Bom dia everyone,
It’s starting to look and feel like Sol Nascente is passing from being a theoretical plan for the next 15 years into being a real presence in our life. And, because of this, we’re starting to notice that if left unchecked it could easily take over the whole of our lives. Lately, it's been leaving us with a growing list of deeper personal issues that we’ve been putting off in order to handle the practical day to day ones.

Basically, the pace we’ve kept was a bit too fast, and a bit too much. So we’ll be taking a page from the handbook on how to be a bear and spending autumn fattening up on all the things this year has brought and then retreating into a cave until spring.

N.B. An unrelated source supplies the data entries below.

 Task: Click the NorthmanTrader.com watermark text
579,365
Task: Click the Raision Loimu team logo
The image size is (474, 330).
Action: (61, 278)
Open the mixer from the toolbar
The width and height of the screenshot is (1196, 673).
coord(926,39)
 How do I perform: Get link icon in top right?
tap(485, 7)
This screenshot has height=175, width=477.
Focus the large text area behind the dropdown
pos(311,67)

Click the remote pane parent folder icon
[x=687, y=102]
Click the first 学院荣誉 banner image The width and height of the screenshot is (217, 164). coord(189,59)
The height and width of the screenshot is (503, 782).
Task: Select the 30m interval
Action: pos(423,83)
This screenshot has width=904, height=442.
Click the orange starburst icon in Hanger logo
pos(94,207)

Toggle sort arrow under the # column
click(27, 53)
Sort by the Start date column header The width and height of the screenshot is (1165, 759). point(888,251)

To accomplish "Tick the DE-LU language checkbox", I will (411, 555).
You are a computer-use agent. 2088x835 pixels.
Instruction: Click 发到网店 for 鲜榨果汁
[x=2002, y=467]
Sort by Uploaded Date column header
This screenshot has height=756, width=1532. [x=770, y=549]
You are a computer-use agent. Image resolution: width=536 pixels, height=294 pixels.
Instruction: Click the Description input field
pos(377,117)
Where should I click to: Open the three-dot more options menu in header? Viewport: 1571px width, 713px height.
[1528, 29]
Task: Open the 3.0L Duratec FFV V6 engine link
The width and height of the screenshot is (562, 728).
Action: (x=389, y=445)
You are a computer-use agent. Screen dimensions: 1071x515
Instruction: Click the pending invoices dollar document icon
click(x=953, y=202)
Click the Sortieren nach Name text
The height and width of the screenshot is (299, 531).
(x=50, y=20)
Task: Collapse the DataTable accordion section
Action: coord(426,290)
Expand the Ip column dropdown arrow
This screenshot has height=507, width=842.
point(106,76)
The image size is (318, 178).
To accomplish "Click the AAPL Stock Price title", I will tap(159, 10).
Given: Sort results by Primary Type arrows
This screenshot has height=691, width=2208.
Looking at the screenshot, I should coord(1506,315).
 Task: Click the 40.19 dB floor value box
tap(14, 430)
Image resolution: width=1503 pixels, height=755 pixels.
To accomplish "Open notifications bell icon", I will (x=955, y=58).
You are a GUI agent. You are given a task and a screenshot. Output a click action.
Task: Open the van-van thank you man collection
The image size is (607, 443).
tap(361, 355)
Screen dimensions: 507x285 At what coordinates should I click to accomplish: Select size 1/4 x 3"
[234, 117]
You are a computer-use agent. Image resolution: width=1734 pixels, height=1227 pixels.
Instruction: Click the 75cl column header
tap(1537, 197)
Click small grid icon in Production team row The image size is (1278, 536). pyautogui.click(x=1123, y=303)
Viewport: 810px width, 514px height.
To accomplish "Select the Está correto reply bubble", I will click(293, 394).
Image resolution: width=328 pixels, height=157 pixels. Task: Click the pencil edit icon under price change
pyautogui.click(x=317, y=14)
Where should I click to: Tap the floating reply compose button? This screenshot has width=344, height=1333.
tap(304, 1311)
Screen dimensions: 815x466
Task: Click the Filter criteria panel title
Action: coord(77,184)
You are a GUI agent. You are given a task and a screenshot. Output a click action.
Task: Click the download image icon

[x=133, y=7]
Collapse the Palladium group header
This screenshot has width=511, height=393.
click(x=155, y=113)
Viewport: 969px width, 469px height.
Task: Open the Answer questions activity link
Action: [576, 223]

In the cave we expect to spend the cold winter months:

1. Sleeping. 

2. In introspection, retrospection, and conversation.

3. Figuring some things out about ourselves as people and as a project.

4. And emerging in spring with a richer story and a culture of care that knows how to value trees and people.

But, before we can climb into that cave, we’ll be fattening up on a few final projects like our series of documents about the challenge of coexisting with wildfire in Portugal (which is entirely too long and unedited to share but we’ll send it over if anyone is interested), this policy document, (which is the most complete view of our project to date), and a planting weekend with volunteers where we’ll be inviting some of you to help us plant some trees.

Speaking of which,

Plant Weekend

For those of you in or around Northern Portugal on November 30th and December 1st, we’ll be hosting a planting weekend on our land in Silverto. Those of you who’d like to come for a few hours, or a couple of days to talk about forests and plant some trees are cordially invited to do just that. And, since our home is becoming winter ready (we’ve just installed a little wood-burning stove) and getting cozier by the minute, we’d love to host you.

Basically, over the course of the weekend we’ll be planting a small section (~1500 square meters) of our land that had its pine and eucalyptus cut two years ago, and has been left  mostly bare. There’s a handful of oaks, some pine, a single chestnut, a lone eucalyptus, and a couple of other invasive trees, while the majority of the space is composed of low ferns and gorse.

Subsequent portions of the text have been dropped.